Sempre nel 1837, nel pieno dell’epidemia, il Prof. Cav. Domenico Meli, medico al tempo famoso che si era anche occupato di colera e per questo era stato inviato dal Papa a Parigi, pubblica uno opuscolo sulla “grippe”: “Ammonizioni al popolo sul catarro epidemico volgarmente appellato grippe”, nel quale “ammonisce” appunto la popolazione “che non si faccia prendere da esagerati timori e sappia la vera maniera con che debba essere curato”. La diagnosi del Meli è, ovviamente, in linea con le conoscenze mediche del tempo, anche se avanza qualche piccolo dubbio: “…la grippe, e ciò a noi pare certo, dipenda da una costituzione atmosferica particolare, benché non del tutto bene conosciuta”. E in un altro passaggio, non si esime da un confronto tra influenza e colera che risultaparticolarmente esplicativo: “…una tale epidemia (la grippe), la quale manifestamente derivante da circostanze atmosferiche com’essa è, a differenza del cholera che dipende dal contagio”.
In altre parole, per quel che riguarda il colera, tra i medici del tempo, si era consolidata la teoria contagionista, ossia la trasmissione mediante contatti uomo-sano e uomo-malato, mentre per l’influenza rimaneva un punto fermo che la causa fondamentale derivasseda:”…molte e strane vicissitudini atmosferiche” che poi provocavano “infiammatorie malattie di petto”. Ed entrando di più nei particolari, spiegava sempre il Prof. Meli: “…se all’improvviso al soffio di vento meridionale succeda il nordico, o molta pioggia e neve, non può che risentirne la umana macchina”.
Di conseguenza, per combattere la maligna “grippe”, in primo luogo era raccomandato di “preservarsi dalle varie impressioni dell’atmosfera” e poi “nutrirsi parcamente con cibi di facile digestione”. Insomma, uno stile di vita sano, al quale poteva essere aggiunto, in caso di necessità: un purgante, di solito olio di ricino, e qualche bevanda sudorifera. E solo come ultima risorsa, veniva preso in considerazione la “madre” di tutti i rimedi della medicina del passato: il salasso. Rispetto al quale, il Prof. Meli, va detto, esprimeva comunque più di un dubbio:”…essere il salasso nel grippe rimedio molto dubbioso e perciò non da essere praticato con tana indifferenza e facilità”. Ma, nei casi particolarmente gravi non si poteva non ricorre a esso, ossia quando:”…il polso era piuttosto duro, assai frequente la difficoltà di respirare, il male al capo forte, il calore grande e la pelle piuttosto sciutta, in poche parole, se tendevasi a formare delle congestioni sanguigne piuttosto gravi…si faceva il salasso”. In un certo senso, era utilizzato un po’ come ultima arma, una specie di “terapia intensiva” del tempo.
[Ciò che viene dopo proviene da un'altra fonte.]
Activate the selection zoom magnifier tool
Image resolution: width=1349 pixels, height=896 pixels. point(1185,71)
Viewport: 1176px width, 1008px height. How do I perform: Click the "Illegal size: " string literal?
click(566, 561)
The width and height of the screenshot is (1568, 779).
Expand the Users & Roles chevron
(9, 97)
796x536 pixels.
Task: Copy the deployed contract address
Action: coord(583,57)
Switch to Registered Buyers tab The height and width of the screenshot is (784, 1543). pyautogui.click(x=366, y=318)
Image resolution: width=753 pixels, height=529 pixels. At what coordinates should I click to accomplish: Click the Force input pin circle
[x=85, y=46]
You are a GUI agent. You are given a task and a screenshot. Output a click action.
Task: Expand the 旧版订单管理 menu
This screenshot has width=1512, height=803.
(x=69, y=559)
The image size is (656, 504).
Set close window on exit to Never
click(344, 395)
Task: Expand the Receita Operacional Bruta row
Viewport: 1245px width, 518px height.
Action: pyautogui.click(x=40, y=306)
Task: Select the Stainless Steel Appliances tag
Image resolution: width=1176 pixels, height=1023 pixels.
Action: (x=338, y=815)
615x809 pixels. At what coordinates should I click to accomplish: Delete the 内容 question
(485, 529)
La “grippe”, con il finire dell’anno 1837, scomparse dalle cronache del tempo. Ma si trattava solo di una breve pausa. Per tutto il XIX secolo si ripresentarono, più o meno regolarmente, altre ondate epidemiche influenzali fino alla grande pandemia del 1889. Un luminare del tempo, Roberto Giacomo Graves, professore d’Istituzioni mediche nella scuola di medicina d’Irlanda, ancora nel 1864 scriveva: “È probabile che il grippe (influenza) dipenda principalmente dall’influenza tellurica, e che riconosca per causa alcuni disordini negli agenti fisici che modificano la superficie esterna del nostro pianeta; ma nello stato attuale delle nostre cognizioni, noi non possiamo parlare per congettura, e dobbiamo guardarci dallo sdrucciolare in investigazioni puramente speculative e inutili. Quale sia la frequenza di questi disordini, a quali leggi essi obbediscano, ecco quel che resta ancora a sapersi”. Per fortuna, quel buio che per lamedicina dell’Ottocento sembrava impenetrabile, si sarebbe rischiarato di lì a poco, proprio alla fine del secolo, quando il botanico olandese Martinus Willem Beijerinck,studiando alcune foglie infette di tabacco, scoprì degli agenti patogeni molto più piccoli dei batteri che per la prima volta chiamò virus.